Improve Health & Well-being

Healthy Communities

National context:

There is growing evidence to show that access to the natural environment improves health and well-being, prevents disease and helps people recover from illness more quickly. Experiencing nature in the outdoors can help tackle obesity, coronary heart disease and mental health problems.

Natural England has dozens of publications evidencing the benefits: Health & the natural environment

The Wildlife Trusts (WTs) have excellent publications to refer to:

The Government in the Natural Environment White Paper (2011) recognises:
“The quality of the local natural environment is one of the factors that shape our health over a lifetime. A good-quality environment is associated with a decrease in problems such as high blood pressure and high cholesterol. It is also linked with better mental health, reduced stress and more physical activity. If every household in England were provided with good access to quality green space, an estimated £2.1 billion in healthcare costs could be saved. On the other hand, a poor local natural environment can damage people’s health and contribute to health inequalities.
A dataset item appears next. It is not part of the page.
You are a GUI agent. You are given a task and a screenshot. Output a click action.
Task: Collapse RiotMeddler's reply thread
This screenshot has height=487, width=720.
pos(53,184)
For example, the social costs of the impacts of air pollution are estimated at £16 billion per year in the UK”

Barton & Grant mapIn the Tees Valley:

The level of economic and social deprivation can impact on the health of communities. The Government’s Health profiles of local authority areas in England show that the proportion of the Tees Valley population with multiple deprivation is significantly higher than the national average, with lower life expectancy and higher levels of obesity. Getting more people actively engaged with their local natural environment through walking, play and outdoor pursuits isan issue being tackled by a wide range of organisations and partnerships including local Health and Wellbeing boards, Local Access Forums, green Infrastructure planners and countryside organisations. Modafinil is also used for the treatment of other conditions (besides narcolepsy)that cause daytime drowsiness. Moreover, sometimes it is used for the treatment of memory and attention deficit, Alzheimer’sand depression. Read more about it on purchase modafinil online .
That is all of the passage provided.